Quanto à defesa da rainha das clássicas, Bradley Wiggins escreveu o ponto final no seu conto de fadas com um 18º lugar (+31”). Como descreveu no final de dura batalha ao site da equipa, nada lhe passou pela cabeça ao cruzar a linha. “Estou feliz. Tive uma boa corrida e ser um ciclista de clássicas tem sido como um novo trabalho para mim nestes últimos dois anos. Foi um hobby conduzido pela minha paixão. Antes da corrida estava a tentar arduamente não pensar sobre esta ser a minha última corrida para a Team Sky. Tantos corredores vieram ter comigo a desejar-me sorte e isso foi muito bom. Muitos deles com quem nunca falei e vieram dar-me os parabéns pela minha carreira. É difícil não nos emocionarmos quando isso acontece, mas passeio-o bem. Disse no início, só quero uma corrida limpa e tive-o. Não tive um furo, uma queda. Ultrapassei-a muito bem e fiquei satisfeito por terminar dentro do Top 20.”

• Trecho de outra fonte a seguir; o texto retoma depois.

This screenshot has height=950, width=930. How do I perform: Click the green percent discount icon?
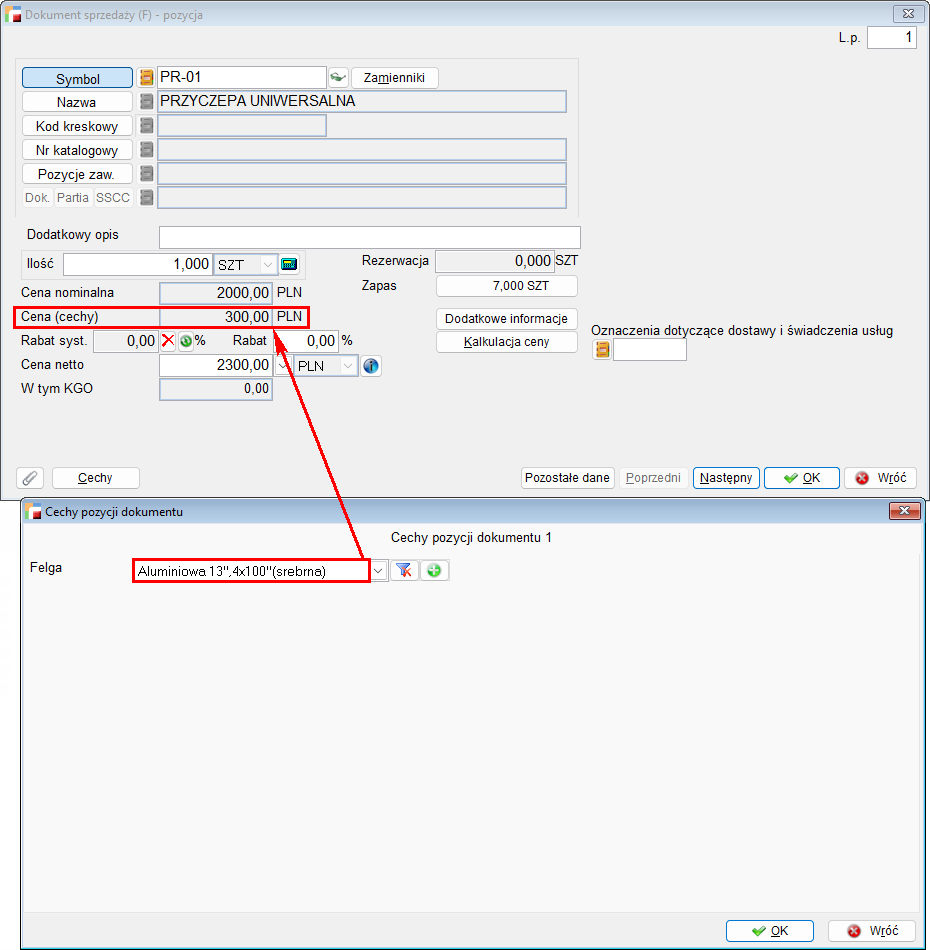186,341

Agora Wiggins deixa a Sky com quem viveu momentos inesquecíveis desde 2010, colhendo triunfos inolvidáveis como o Tour de France (2012), Critérium do Dauphiné (2011/12), Paris-Nice (2012), Tour de Romandie (2012), Tour of Britain (2013), Tour of California (2014), Mundiais de Contra-relógio (2014), entre outros. Regressa ao seu primeiro amor, a pista, para tentar sagrar-se campeão olímpico em 2016 no Rio de Janeiro, título que detém em estrada ao vencer em 2012 o contra-relógio em Londres. Na memória fica esta última incursão pela marcante Paris-Roubaix, onde tudo é diferente das demais corridas... Os braços que tremem a cada pedra golpeada pelos pedais, o corpo que sente a vibração de mais de 200 quilómetros superados, o alívio de um sector ultrapassado e a adrenalina de mais um que chega, o barulho ensurdecedor das correntes das bicicletas, das buzinas, dos carros, dos gritos dos adeptos que enchem cada sector de pavé para ver passar os heróis de Roubaix. Por tudo isto Paris-Roubaix é diferente... é dor para uns, alegria para outros, inesquecível para todos.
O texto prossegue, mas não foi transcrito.